(Page and screen pointing data)
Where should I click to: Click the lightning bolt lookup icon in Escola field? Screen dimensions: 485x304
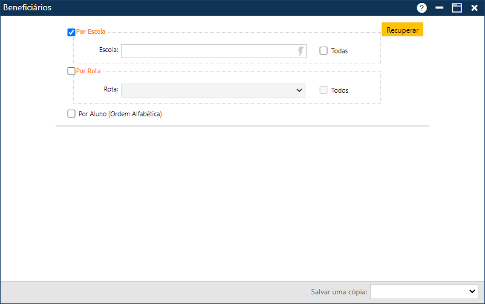point(301,51)
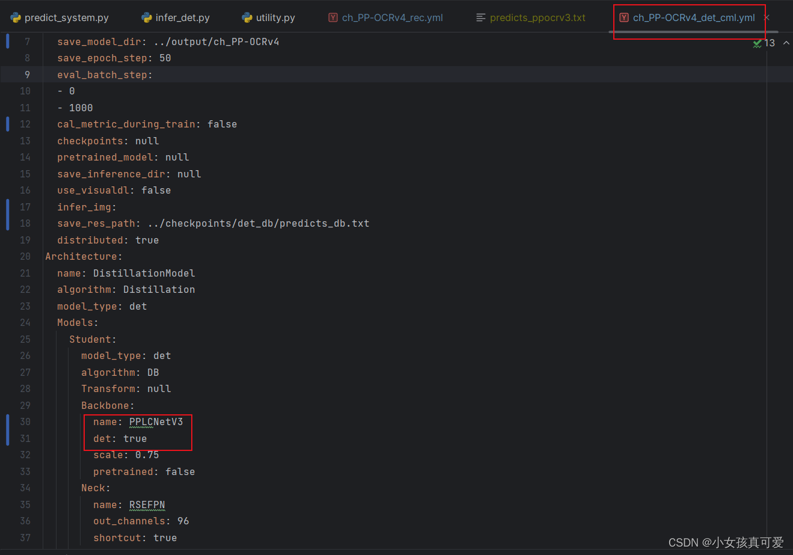793x555 pixels.
Task: Click the YAML icon on ch_PP-OCRv4_rec.yml tab
Action: [x=332, y=17]
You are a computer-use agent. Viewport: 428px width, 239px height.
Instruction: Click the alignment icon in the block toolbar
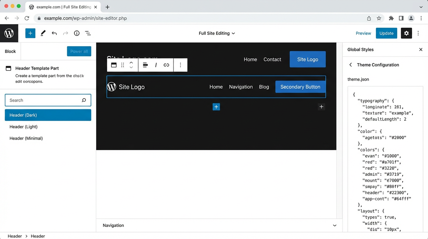145,65
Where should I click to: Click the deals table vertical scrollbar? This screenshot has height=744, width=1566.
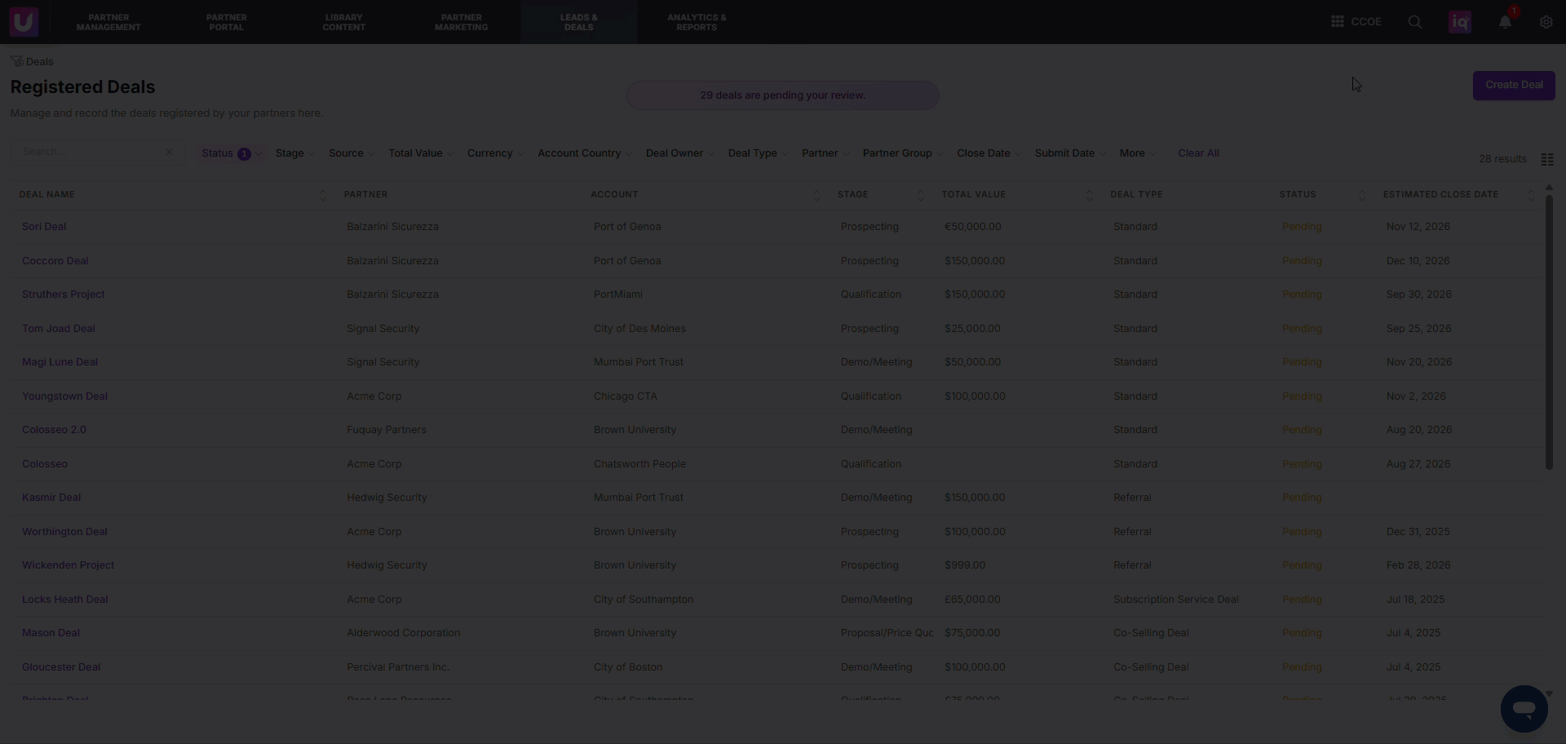click(x=1549, y=332)
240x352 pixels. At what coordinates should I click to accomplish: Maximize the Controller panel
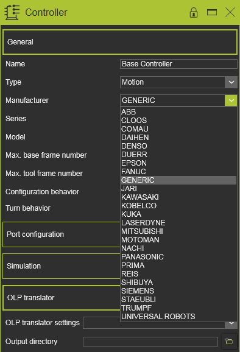click(x=212, y=12)
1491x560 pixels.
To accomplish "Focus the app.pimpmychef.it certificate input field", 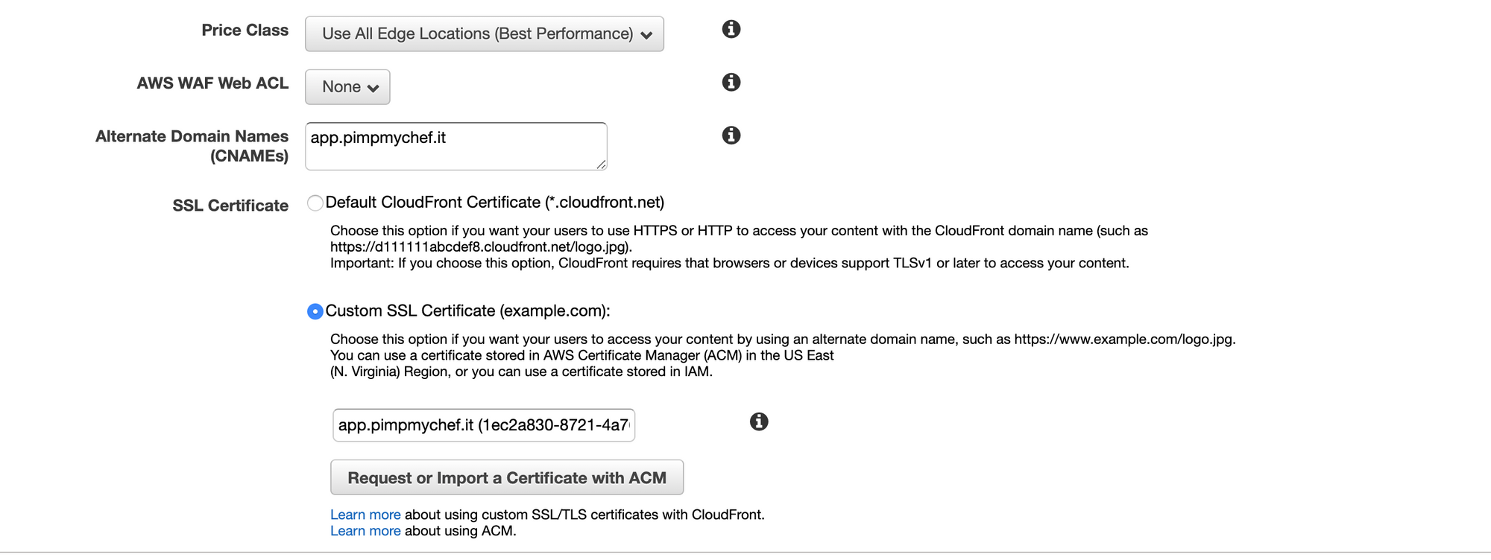I will pyautogui.click(x=483, y=425).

• [Exercise directions]: Rewrite the part of the listing that opens at its first line and closes with the line containing "Action: [x=332, y=17]", replacing "lightning bolt" with "thunderbolt" and keeping everything else the same. Leave the pictures out of your answer.

• [Result]:
Where should I click to: Click the thunderbolt lookup icon in Escola field? Screen dimensions: 485x304
point(301,51)
793x555 pixels.
Task: Click the YAML icon on ch_PP-OCRv4_rec.yml tab
Action: [x=332, y=17]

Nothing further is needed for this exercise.